## Source data
○ ○ ○ ○ ○

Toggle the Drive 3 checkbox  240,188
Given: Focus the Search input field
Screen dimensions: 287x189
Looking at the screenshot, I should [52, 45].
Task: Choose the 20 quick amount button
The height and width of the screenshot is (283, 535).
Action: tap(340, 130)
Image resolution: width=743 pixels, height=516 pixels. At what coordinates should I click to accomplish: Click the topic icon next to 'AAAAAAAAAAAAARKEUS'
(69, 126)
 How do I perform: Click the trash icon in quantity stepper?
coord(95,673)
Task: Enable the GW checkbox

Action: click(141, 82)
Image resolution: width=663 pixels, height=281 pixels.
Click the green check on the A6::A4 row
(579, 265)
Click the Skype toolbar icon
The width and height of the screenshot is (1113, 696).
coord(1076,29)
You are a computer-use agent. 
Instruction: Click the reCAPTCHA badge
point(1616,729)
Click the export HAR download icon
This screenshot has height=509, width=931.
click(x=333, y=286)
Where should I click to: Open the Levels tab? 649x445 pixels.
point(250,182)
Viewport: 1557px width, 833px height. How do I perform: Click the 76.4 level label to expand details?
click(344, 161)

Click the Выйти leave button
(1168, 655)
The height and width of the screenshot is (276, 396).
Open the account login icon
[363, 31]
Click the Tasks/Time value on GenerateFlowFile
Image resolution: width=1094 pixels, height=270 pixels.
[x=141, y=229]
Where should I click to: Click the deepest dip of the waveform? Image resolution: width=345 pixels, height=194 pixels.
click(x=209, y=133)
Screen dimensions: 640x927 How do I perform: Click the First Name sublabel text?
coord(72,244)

○ ○ ○ ○ ○

## Task instructions
Copy every one of the rows above without changing a single character.

## Finished answer
Toggle the Drive 3 checkbox  240,188
Given: Focus the Search input field
Screen dimensions: 287x189
Looking at the screenshot, I should [52, 45].
Task: Choose the 20 quick amount button
The height and width of the screenshot is (283, 535).
Action: tap(340, 130)
Image resolution: width=743 pixels, height=516 pixels. At what coordinates should I click to accomplish: Click the topic icon next to 'AAAAAAAAAAAAARKEUS'
(69, 126)
 How do I perform: Click the trash icon in quantity stepper?
coord(95,673)
Task: Enable the GW checkbox

Action: click(141, 82)
Image resolution: width=663 pixels, height=281 pixels.
Click the green check on the A6::A4 row
(579, 265)
Click the Skype toolbar icon
The width and height of the screenshot is (1113, 696).
coord(1076,29)
You are a computer-use agent. 
Instruction: Click the reCAPTCHA badge
point(1616,729)
Click the export HAR download icon
This screenshot has height=509, width=931.
click(x=333, y=286)
Where should I click to: Open the Levels tab? 649x445 pixels.
point(250,182)
Viewport: 1557px width, 833px height. How do I perform: Click the 76.4 level label to expand details?
click(344, 161)

Click the Выйти leave button
(1168, 655)
The height and width of the screenshot is (276, 396).
Open the account login icon
[363, 31]
Click the Tasks/Time value on GenerateFlowFile
Image resolution: width=1094 pixels, height=270 pixels.
[x=141, y=229]
Where should I click to: Click the deepest dip of the waveform? Image resolution: width=345 pixels, height=194 pixels.
click(x=209, y=133)
Screen dimensions: 640x927 How do I perform: Click the First Name sublabel text?
coord(72,244)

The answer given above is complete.